Sat. May 31, 2014 11:20 AM - 12:10 PM 第13会場 (5F 503)

座長:斎藤均(横浜市立脳血管医療センターリハビリテーション部)

神経 口述

[0834] 重症脳卒中患者におけるBerg Balance Scale改善項目の後方視的検討

宮原拓也, 武田尊徳 (医療法人社団愛友会上尾中央総合病院リハビリテーション技術科)

元資料
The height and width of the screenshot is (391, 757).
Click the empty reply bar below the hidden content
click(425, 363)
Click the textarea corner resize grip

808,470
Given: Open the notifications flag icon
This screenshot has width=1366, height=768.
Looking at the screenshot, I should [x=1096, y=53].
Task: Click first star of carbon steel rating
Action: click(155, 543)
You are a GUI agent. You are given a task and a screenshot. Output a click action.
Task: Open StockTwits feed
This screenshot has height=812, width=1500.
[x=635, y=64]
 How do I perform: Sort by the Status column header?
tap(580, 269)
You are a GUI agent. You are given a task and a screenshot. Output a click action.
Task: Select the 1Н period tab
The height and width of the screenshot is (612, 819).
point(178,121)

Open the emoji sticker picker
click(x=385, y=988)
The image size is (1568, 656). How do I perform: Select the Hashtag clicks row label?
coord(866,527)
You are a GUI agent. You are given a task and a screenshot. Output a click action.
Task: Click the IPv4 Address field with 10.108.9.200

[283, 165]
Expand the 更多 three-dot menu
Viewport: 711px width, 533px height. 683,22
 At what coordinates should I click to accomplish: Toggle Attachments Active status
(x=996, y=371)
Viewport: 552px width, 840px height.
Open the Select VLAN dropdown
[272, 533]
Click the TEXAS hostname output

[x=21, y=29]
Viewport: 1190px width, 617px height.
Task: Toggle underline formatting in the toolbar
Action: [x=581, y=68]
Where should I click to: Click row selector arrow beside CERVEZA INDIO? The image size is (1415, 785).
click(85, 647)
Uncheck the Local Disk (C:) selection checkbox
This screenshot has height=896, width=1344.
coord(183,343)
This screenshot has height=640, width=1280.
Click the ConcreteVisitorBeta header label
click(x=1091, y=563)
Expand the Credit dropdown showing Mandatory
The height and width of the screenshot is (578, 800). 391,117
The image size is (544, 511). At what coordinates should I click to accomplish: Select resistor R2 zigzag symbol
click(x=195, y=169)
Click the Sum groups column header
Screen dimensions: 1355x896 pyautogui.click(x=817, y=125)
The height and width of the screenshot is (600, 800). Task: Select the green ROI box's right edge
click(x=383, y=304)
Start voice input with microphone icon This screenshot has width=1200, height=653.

課題内容
原文に記載されている座長の氏名を、所属とあわせて答えてください。

解答
斎藤均(横浜市立脳血管医療センターリハビリテーション部)